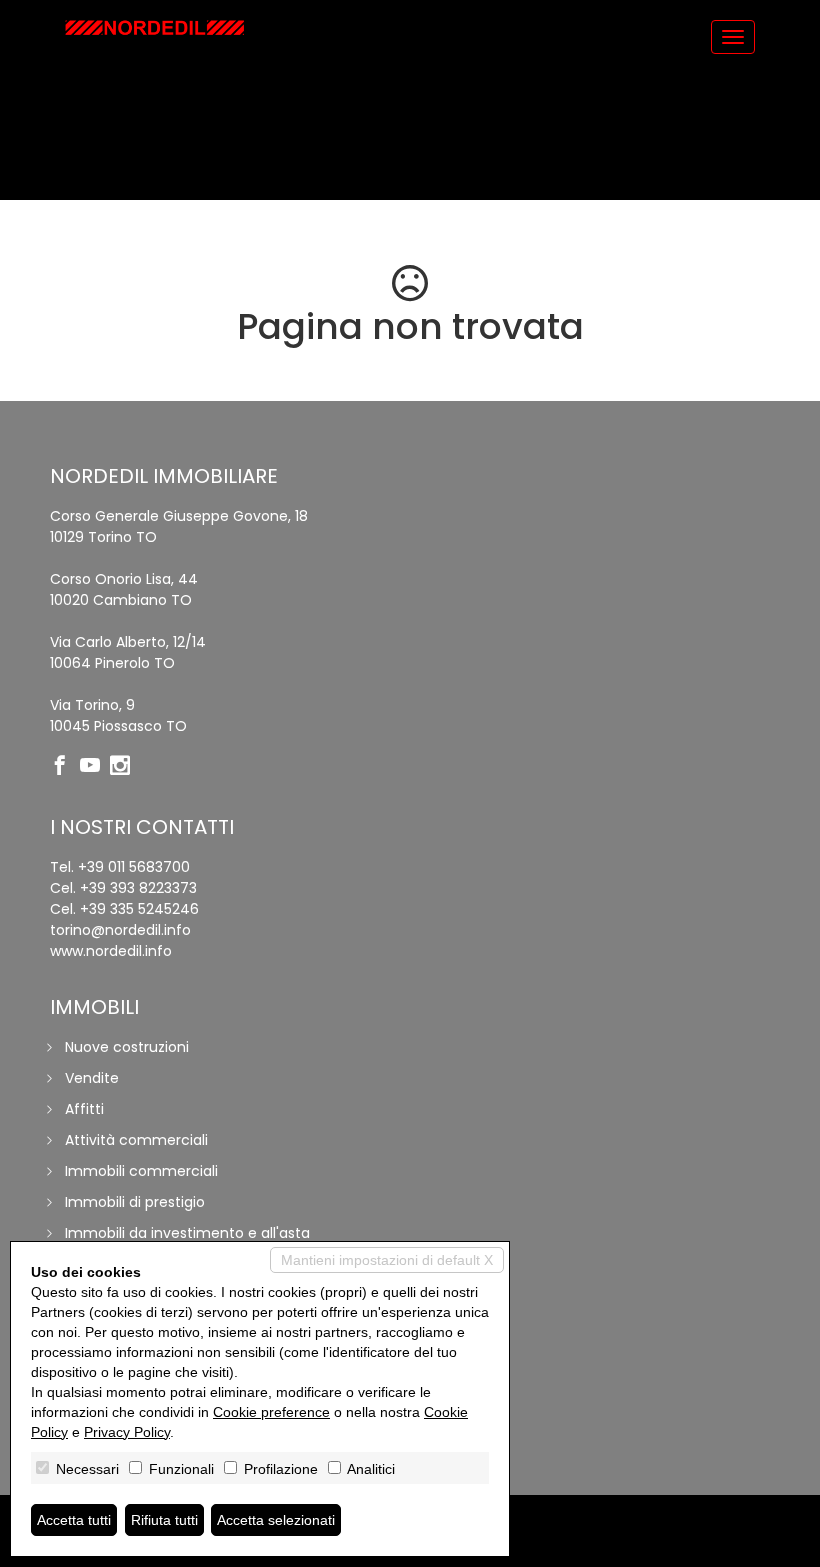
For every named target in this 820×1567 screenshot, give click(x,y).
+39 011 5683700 (134, 867)
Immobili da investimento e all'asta (187, 1233)
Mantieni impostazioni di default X (387, 1260)
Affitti (84, 1109)
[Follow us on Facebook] (65, 767)
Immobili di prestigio (135, 1202)
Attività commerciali (136, 1140)
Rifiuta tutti (164, 1520)
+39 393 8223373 (138, 888)
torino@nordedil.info (120, 930)
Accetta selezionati (276, 1520)
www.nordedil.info (111, 951)
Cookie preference (271, 1412)
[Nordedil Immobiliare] (155, 27)
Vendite (92, 1078)
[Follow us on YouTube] (95, 767)
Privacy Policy (127, 1432)
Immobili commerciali (141, 1171)
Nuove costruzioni (127, 1047)
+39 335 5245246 (139, 909)
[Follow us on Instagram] (125, 767)
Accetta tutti (74, 1520)
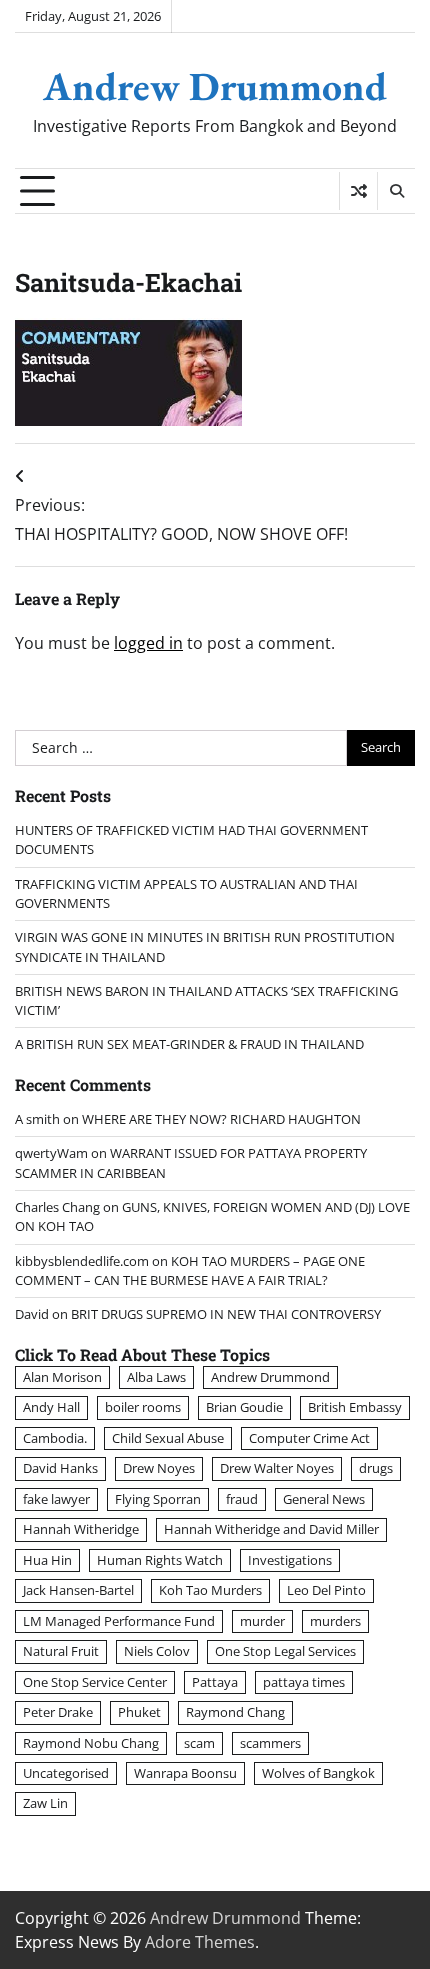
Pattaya (215, 1682)
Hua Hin (47, 1560)
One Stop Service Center (95, 1682)
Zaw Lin (45, 1803)
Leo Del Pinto (326, 1590)
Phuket (139, 1712)
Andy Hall (51, 1407)
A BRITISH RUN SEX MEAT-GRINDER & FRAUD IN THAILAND (189, 1044)
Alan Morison (62, 1377)
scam (199, 1743)
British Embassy (355, 1407)
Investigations (290, 1560)
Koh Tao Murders (210, 1590)
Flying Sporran (158, 1499)
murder (262, 1621)
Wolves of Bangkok (318, 1773)
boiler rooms (143, 1407)
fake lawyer (56, 1499)
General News (324, 1499)
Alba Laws (156, 1377)
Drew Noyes (159, 1468)
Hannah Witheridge (81, 1529)
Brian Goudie (244, 1407)
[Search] (396, 191)
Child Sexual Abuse (168, 1438)
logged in (148, 643)
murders (335, 1621)
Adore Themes (200, 1942)
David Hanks (60, 1468)
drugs (376, 1468)
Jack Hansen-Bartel (78, 1590)
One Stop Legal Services (285, 1651)
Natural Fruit (61, 1651)
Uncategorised (66, 1773)
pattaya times (304, 1682)
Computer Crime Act (309, 1438)
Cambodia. (55, 1438)
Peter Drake (58, 1712)
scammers (270, 1743)
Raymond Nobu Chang (91, 1743)
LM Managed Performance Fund (119, 1621)
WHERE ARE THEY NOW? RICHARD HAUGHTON (221, 1119)
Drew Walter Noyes (277, 1468)
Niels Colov (157, 1651)
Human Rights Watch (160, 1560)
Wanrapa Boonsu (185, 1773)
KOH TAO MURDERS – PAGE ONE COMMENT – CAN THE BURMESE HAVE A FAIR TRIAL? (190, 1270)
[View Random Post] (358, 191)
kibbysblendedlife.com (82, 1261)
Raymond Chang (235, 1712)
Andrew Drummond (215, 86)
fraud (242, 1499)
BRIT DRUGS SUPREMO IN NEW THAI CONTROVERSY (226, 1314)
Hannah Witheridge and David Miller (271, 1529)
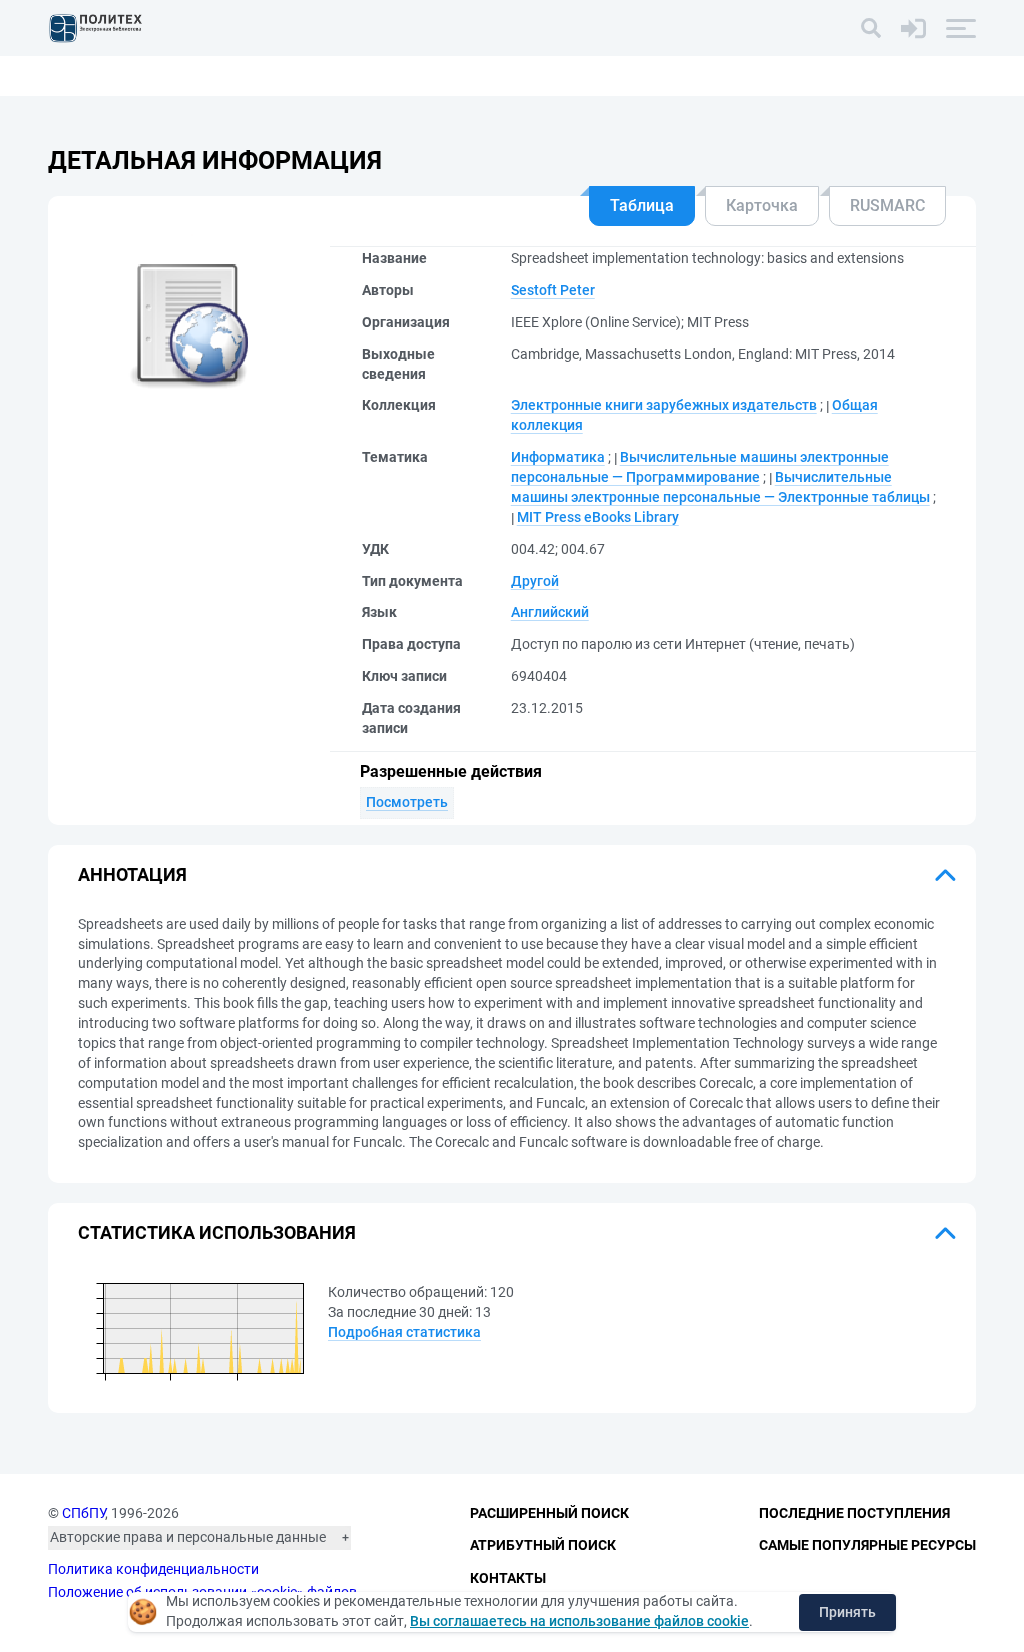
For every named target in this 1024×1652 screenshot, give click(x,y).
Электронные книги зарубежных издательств (664, 405)
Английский (550, 612)
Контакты (508, 1578)
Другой (535, 581)
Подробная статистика (404, 1332)
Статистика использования (217, 1232)
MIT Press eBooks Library (598, 517)
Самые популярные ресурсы (867, 1545)
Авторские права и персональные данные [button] (188, 1537)
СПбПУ (83, 1513)
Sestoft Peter (553, 290)
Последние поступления (854, 1513)
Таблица (642, 205)
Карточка (762, 205)
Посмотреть (407, 802)
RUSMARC (887, 205)
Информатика (558, 457)
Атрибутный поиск (543, 1545)
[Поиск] (871, 28)
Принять (847, 1612)
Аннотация (132, 874)
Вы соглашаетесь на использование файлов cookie (579, 1621)
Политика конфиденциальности (153, 1569)
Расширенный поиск (549, 1513)
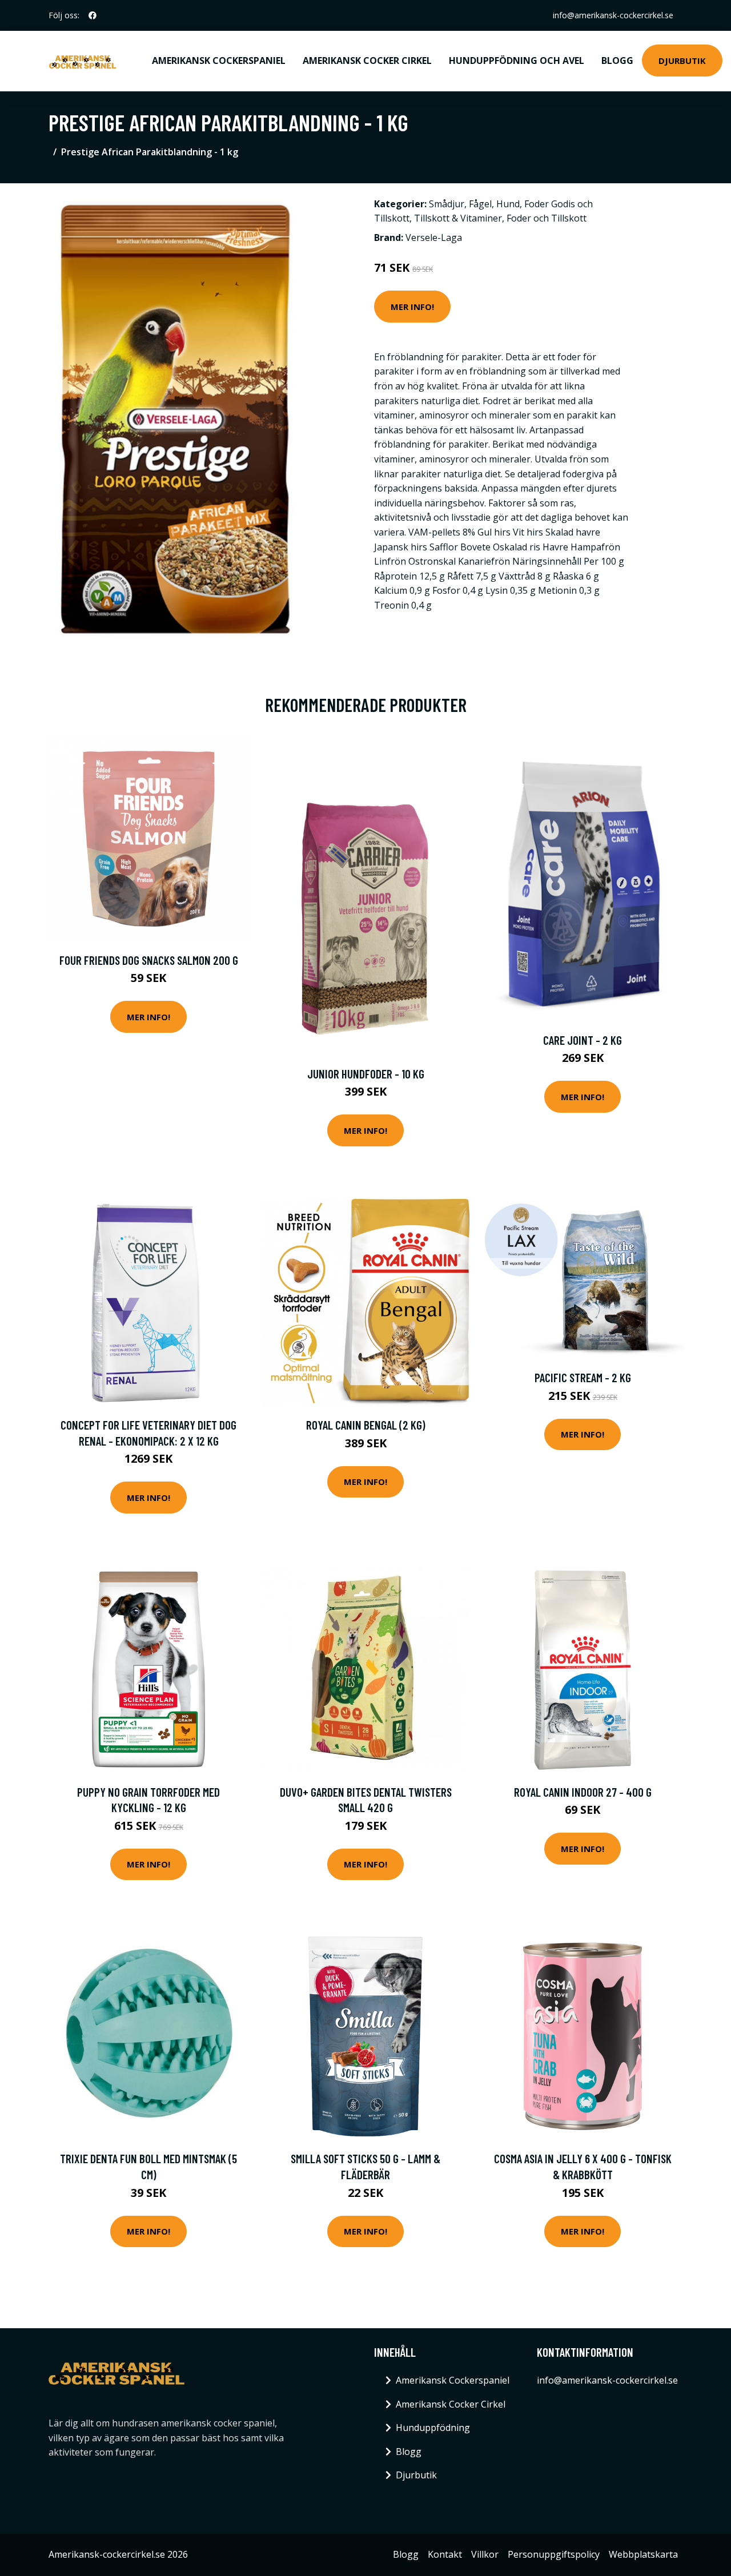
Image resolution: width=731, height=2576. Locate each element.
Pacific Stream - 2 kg (583, 1377)
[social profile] (92, 15)
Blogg (617, 60)
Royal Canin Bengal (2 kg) (365, 1425)
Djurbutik (682, 60)
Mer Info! (412, 306)
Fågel (480, 204)
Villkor (485, 2554)
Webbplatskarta (643, 2554)
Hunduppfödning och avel (516, 60)
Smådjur (446, 204)
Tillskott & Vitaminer (458, 218)
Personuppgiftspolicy (554, 2554)
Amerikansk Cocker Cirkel (367, 60)
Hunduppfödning (433, 2427)
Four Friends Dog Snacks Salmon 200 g (148, 960)
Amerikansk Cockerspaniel (219, 60)
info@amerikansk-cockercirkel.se (613, 15)
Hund (508, 204)
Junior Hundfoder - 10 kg (365, 1073)
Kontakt (445, 2554)
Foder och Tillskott (547, 218)
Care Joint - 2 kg (582, 1040)
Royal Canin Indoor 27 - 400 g (583, 1792)
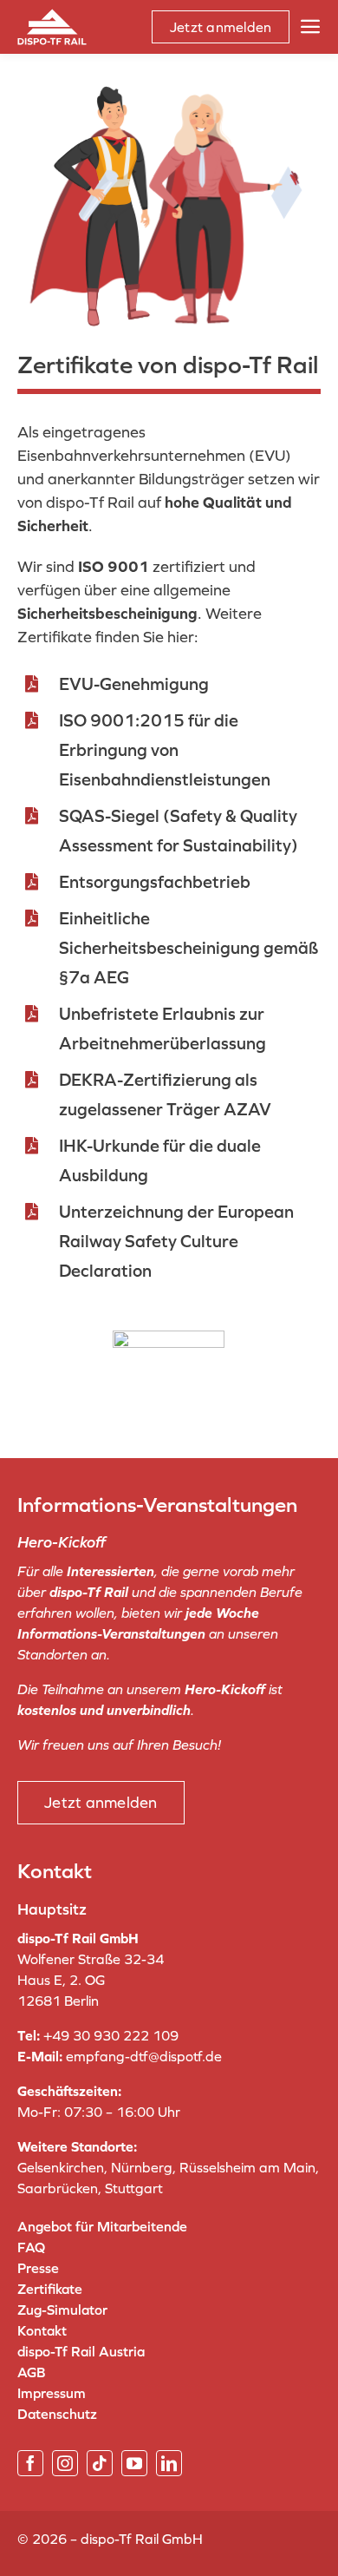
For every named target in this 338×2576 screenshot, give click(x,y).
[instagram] (65, 2463)
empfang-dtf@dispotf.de (144, 2056)
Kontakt (42, 2330)
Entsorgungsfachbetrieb (154, 881)
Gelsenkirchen (60, 2167)
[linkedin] (169, 2463)
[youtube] (134, 2463)
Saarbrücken (57, 2188)
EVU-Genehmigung (134, 683)
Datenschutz (57, 2414)
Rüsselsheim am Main (247, 2167)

* Try it: Restate the material above word for word, so that nothing changes except that the pictures are gone.

* Result:
For every named target in this 820×1567 screenshot, give click(x,y).
+39 011 5683700 (134, 867)
Immobili da investimento e all'asta (187, 1233)
Mantieni impostazioni di default X (387, 1260)
Affitti (84, 1109)
[Follow us on Facebook] (65, 767)
Immobili di prestigio (135, 1202)
Attività commerciali (136, 1140)
Rifiuta tutti (164, 1520)
+39 393 8223373 (138, 888)
torino@nordedil.info (120, 930)
Accetta selezionati (276, 1520)
www.nordedil.info (111, 951)
Cookie preference (271, 1412)
[Nordedil Immobiliare] (155, 27)
Vendite (92, 1078)
[Follow us on YouTube] (95, 767)
Privacy Policy (127, 1432)
Immobili commerciali (141, 1171)
Nuove costruzioni (127, 1047)
+39 335 5245246 (139, 909)
[Follow us on Instagram] (125, 767)
Accetta tutti (74, 1520)
Pattaya (215, 1682)
Hua Hin (47, 1560)
One Stop Service Center (95, 1682)
Zaw Lin (45, 1803)
Leo Del Pinto (326, 1590)
Phuket (139, 1712)
Andy Hall (51, 1407)
A BRITISH RUN SEX MEAT-GRINDER & FRAUD IN THAILAND (189, 1044)
Alan Morison (62, 1377)
scam (199, 1743)
British Embassy (355, 1407)
Investigations (290, 1560)
Koh Tao Murders (210, 1590)
Flying Sporran (158, 1499)
murder (262, 1621)
Wolves of Bangkok (318, 1773)
boiler rooms (143, 1407)
fake lawyer (56, 1499)
General News (324, 1499)
Alba Laws (156, 1377)
Drew Noyes (159, 1468)
Hannah Witheridge (81, 1529)
Brian Goudie (244, 1407)
[Search] (396, 191)
Child Sexual Abuse (168, 1438)
logged in (148, 643)
murders (335, 1621)
Adore Themes (200, 1942)
David Hanks (60, 1468)
drugs (376, 1468)
Jack Hansen-Bartel (78, 1590)
One Stop Legal Services (285, 1651)
Natural Fruit (61, 1651)
Uncategorised (66, 1773)
pattaya times (304, 1682)
Computer Crime Act (309, 1438)
Cambodia. (55, 1438)
Peter Drake (58, 1712)
scammers (270, 1743)
Raymond Nobu Chang (91, 1743)
LM Managed Performance Fund (119, 1621)
WHERE ARE THEY NOW? RICHARD HAUGHTON (221, 1119)
Drew Walter Noyes (277, 1468)
Niels Colov (157, 1651)
Human Rights Watch (160, 1560)
Wanrapa Boonsu (185, 1773)
KOH TAO MURDERS – PAGE ONE COMMENT – CAN THE BURMESE HAVE A FAIR TRIAL? (190, 1270)
[View Random Post] (358, 191)
kibbysblendedlife.com (82, 1261)
Raymond Chang (235, 1712)
Andrew Drummond (215, 86)
fraud (242, 1499)
BRIT DRUGS SUPREMO IN NEW THAI CONTROVERSY (226, 1314)
Hannah Witheridge and David Miller (271, 1529)
For every named target in this 1024×1652 screenshot, give click(x,y).
Электронные книги зарубежных издательств (664, 405)
Английский (550, 612)
Контакты (508, 1578)
Другой (535, 581)
Подробная статистика (404, 1332)
Статистика использования (217, 1232)
MIT Press eBooks Library (598, 517)
Самые популярные ресурсы (867, 1545)
Авторские права и персональные данные [button] (188, 1537)
СПбПУ (83, 1513)
Sestoft Peter (553, 290)
Последние поступления (854, 1513)
Таблица (642, 205)
Карточка (762, 205)
Посмотреть (407, 802)
RUSMARC (887, 205)
Информатика (558, 457)
Атрибутный поиск (543, 1545)
[Поиск] (871, 28)
Принять (847, 1612)
Аннотация (132, 874)
Вы соглашаетесь на использование файлов cookie (579, 1621)
Политика конфиденциальности (153, 1569)
Расширенный поиск (549, 1513)
Image resolution: width=731, height=2576. Locate each element.
Pacific Stream - 2 kg (583, 1377)
[social profile] (92, 15)
Blogg (617, 60)
Royal Canin Bengal (2 kg) (365, 1425)
Djurbutik (682, 60)
Mer Info! (412, 306)
Fågel (480, 204)
Villkor (485, 2554)
Webbplatskarta (643, 2554)
Hunduppfödning och avel (516, 60)
Smådjur (446, 204)
Tillskott & Vitaminer (458, 218)
Personuppgiftspolicy (554, 2554)
Amerikansk Cocker Cirkel (367, 60)
Hunduppfödning (433, 2427)
Four Friends Dog Snacks Salmon 200 g (148, 960)
Amerikansk Cockerspaniel (219, 60)
info@amerikansk-cockercirkel.se (613, 15)
Hund (508, 204)
Junior Hundfoder - 10 kg (365, 1073)
Kontakt (445, 2554)
Foder och Tillskott (547, 218)
Care Joint - 2 kg (582, 1040)
Royal Canin Indoor 27 - 400 g (583, 1792)
For every named target in this 338×2576 screenshot, give click(x,y).
[instagram] (65, 2463)
empfang-dtf@dispotf.de (144, 2056)
Kontakt (42, 2330)
Entsorgungsfachbetrieb (154, 881)
Gelsenkirchen (60, 2167)
[linkedin] (169, 2463)
[youtube] (134, 2463)
Saarbrücken (57, 2188)
EVU-Genehmigung (134, 683)
Datenschutz (57, 2414)
Rüsselsheim am Main (247, 2167)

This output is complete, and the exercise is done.